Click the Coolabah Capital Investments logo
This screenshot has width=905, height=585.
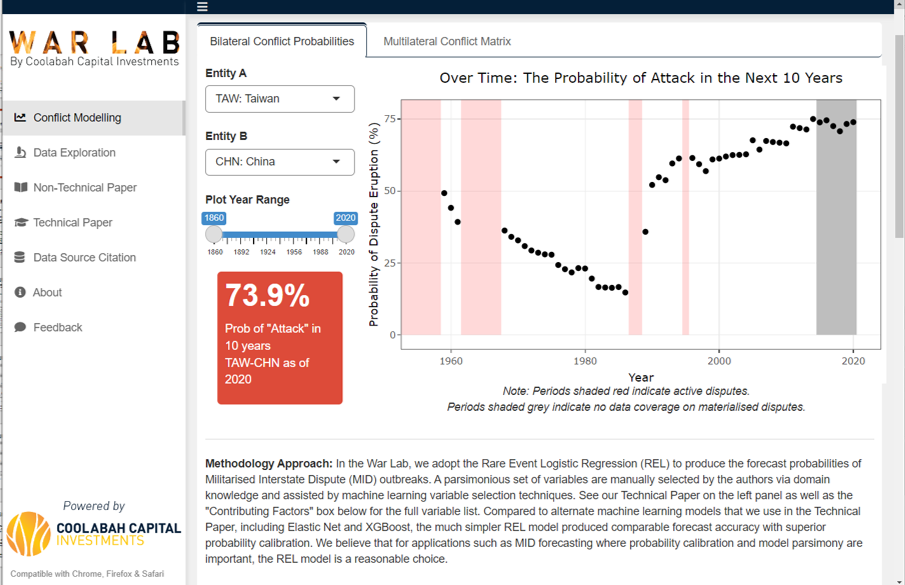pyautogui.click(x=94, y=534)
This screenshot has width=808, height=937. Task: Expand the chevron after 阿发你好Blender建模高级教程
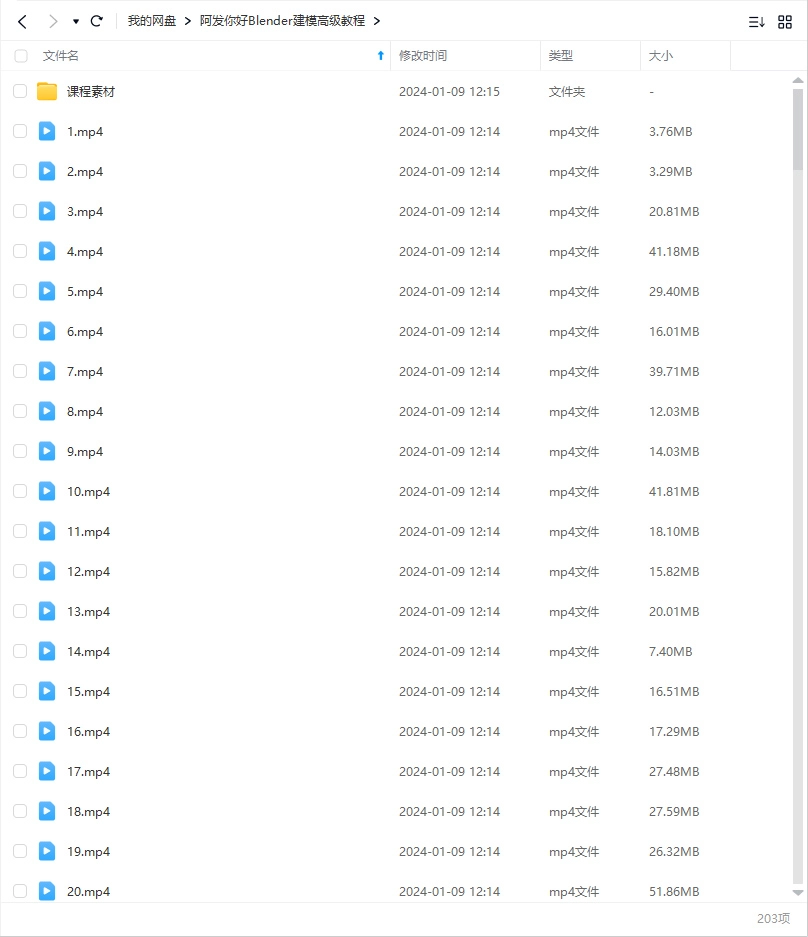coord(376,21)
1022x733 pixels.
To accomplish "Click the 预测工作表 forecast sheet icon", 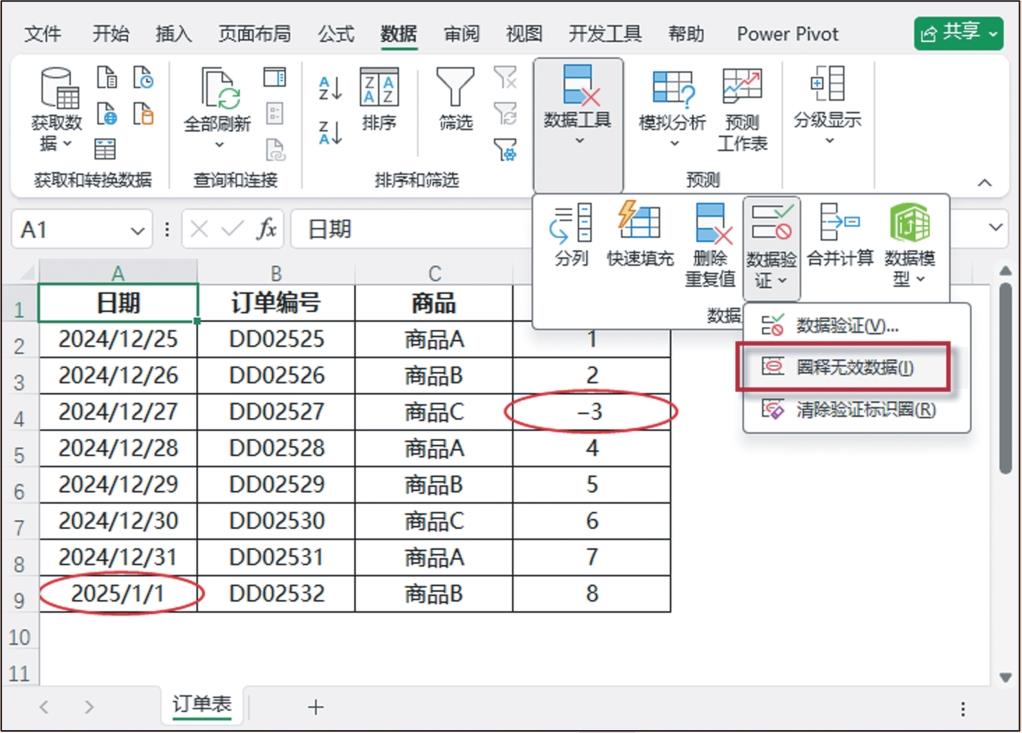I will pos(742,89).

================================

• _Work instructions_
Report every line of the records that contains the string "height", matching case.

• _The completed task_
This screenshot has width=905, height=585.
This screenshot has width=808, height=937. Task: Expand the chevron after 阿发你好Blender建模高级教程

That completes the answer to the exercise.